Addio alla giovinezza

Francesco Totti ritiro

Negli ultimi giorni una delle frasi che mi ha più colpito e che ho sentito ripetere spesso, circa il ritiro di Francesco Totti, è quella per cui “Non ho mai visto il calcio senza di lui”. E’ un’enormità, che puoi giustificare anagraficamente per chi non ha più di trent’anni; è un’enormità, perché assegna automaticamente un posto centrale e dominante a un calciatore che, seppur Grande, è comunque stato marginale all’interno del movimento calcistico mondiale.

Vivo da sempre come “ateo” (non solo calcistico, ma tant’è) romano, e so che nella mia città certi discorsi, anche solo certe allusioni, sono irricevibili. Anche alcuni comunicatori delle famigerate radio romane, quelli che non hanno usato Totti come vessillo per le loro fortune, si sono sempre morsi la lingua per limitare le critiche che negli anni anche il Capitano si sarebbe meritato. Le religioni non vanno criticate, ma comprese.

In questi venticinque anni Francesco Totti è diventato, suo malgrado, il sacerdote di un culto che ha fagocitato ogni altro discorso calcistico nella Capitale. Il risultato lo vedete nello striscione che ho riportato in foto, esposto durante Roma-Genoa di ieri, sua ultima partita. Per molti, moltissimi tifosi Totti è la Roma, al punto da tifare per Totti e non per la Roma, al punto da criticare duramente l’allenatore perché fa la sue scelte per il bene della Roma, non per la gioia di Totti, che è poi quella dei tifosi, e viceversa.

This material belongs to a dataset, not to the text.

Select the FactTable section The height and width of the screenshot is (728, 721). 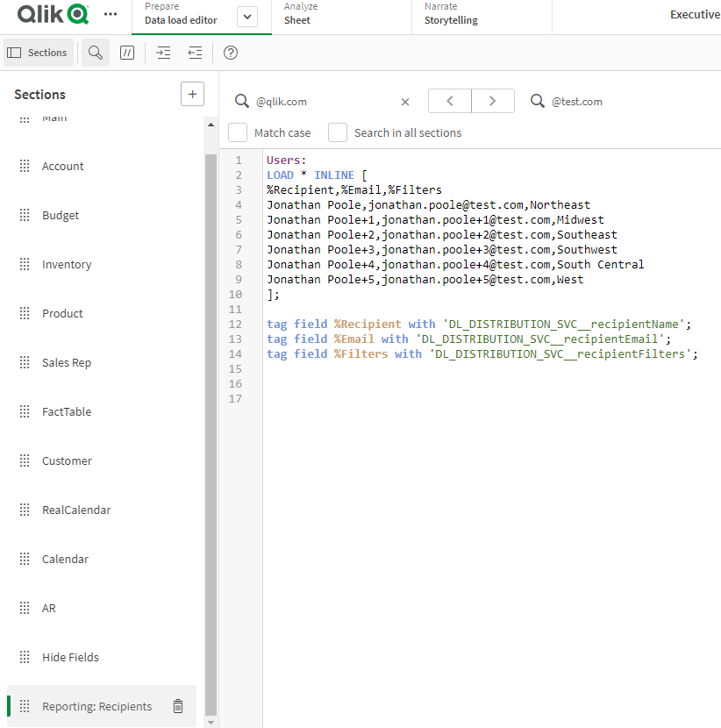click(x=67, y=411)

Come si è giunti a questo punto, e perché? Seppur avara di successi, la storia della Roma è stata costellata di altri personaggi che, sebbene inferiori come capacità tecniche individuali, hanno incarnato meglio il ruolo del Capitano (Di Bartolomei, ma anche Giannini) oppure hanno avuto maggiori riscontri e risultati internazionali (Bruno Conti). Perché Francesco Totti ha ricoperto (e ricopre) un ruolo così rilevante e dominante nei cuori dei tifosi giallorossi? Perché mai nessuno come lui?

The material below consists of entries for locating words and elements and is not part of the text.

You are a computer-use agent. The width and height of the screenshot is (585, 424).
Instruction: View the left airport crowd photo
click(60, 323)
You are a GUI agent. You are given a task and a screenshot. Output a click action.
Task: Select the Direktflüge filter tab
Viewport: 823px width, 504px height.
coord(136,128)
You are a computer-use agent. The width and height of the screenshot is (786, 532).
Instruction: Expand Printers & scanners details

Perché Francesco Totti incarna, nel bene e nel male, un certo modo di essere romani in cui molti, moltissimi si riconoscono. La sbruffonaggine, l’ironia (più raramente e furbescamente rivolta verso di se, ricordate Massimo Giuliani?), quel modo di essere un po’ indolente, mammone e routinario di chi non si è mai voluto confrontare con il calcio internazionale, giocare con una Big europea. Meglio essere il Re di Roma, meglio continua a giocare “a pallone” a Trigoria. Romano e romanista, è il sogno di ogni tifoso della Curva Sud che vorrebbe entrare in campo, giocare e segnare per la sua squadra.

Sono sicuro che a Totti il suo “culto”, se non gli ha dato fastidio, abbia comunque fatto male. Ha messo in risalto, per i non adepti, i difetti di chi non ha avuto un curriculum comportamentale immacolato, ha quasi oscurato la sua grandezza di calciatore, relegandola dentro il Grande Raccordo Anulare. Chi ne era fuori, non comprendeva; ammirava il gesto tecnico, magari, ma non poteva capire tutto il resto, l’identificazione, il fideismo. Facciamone una ragione, Totti verrà ricordato più per essere stato il Capitano della Roma, per aver indossato per venticinque anni solo la maglia della Roma, che per essere stato un grandissimo e universale giocatore offensivo. Forse era proprio questo che gli interessava di più, forse era proprio questo il suo più grande limite (Meglio lo scudetto con la Roma che la Coppa del Mondo, ricordate queste sue dichiarazioni?).

Nonostante tutto, l’evento di ieri è stato piuttosto emozionante e toccante. Storico, soprattutto. Il ritiro di Francesco Totti segna un altro passo di un addio alla giovinezza. Ormai manca solo Buffon, di quella generazione con cui sono cresciuto negli Anni Novanta. E come Totti ha ben descritto nella bella lettera che ha letto ieri allo stadio, quel che fa più paura è non sapere cosa c’è dopo.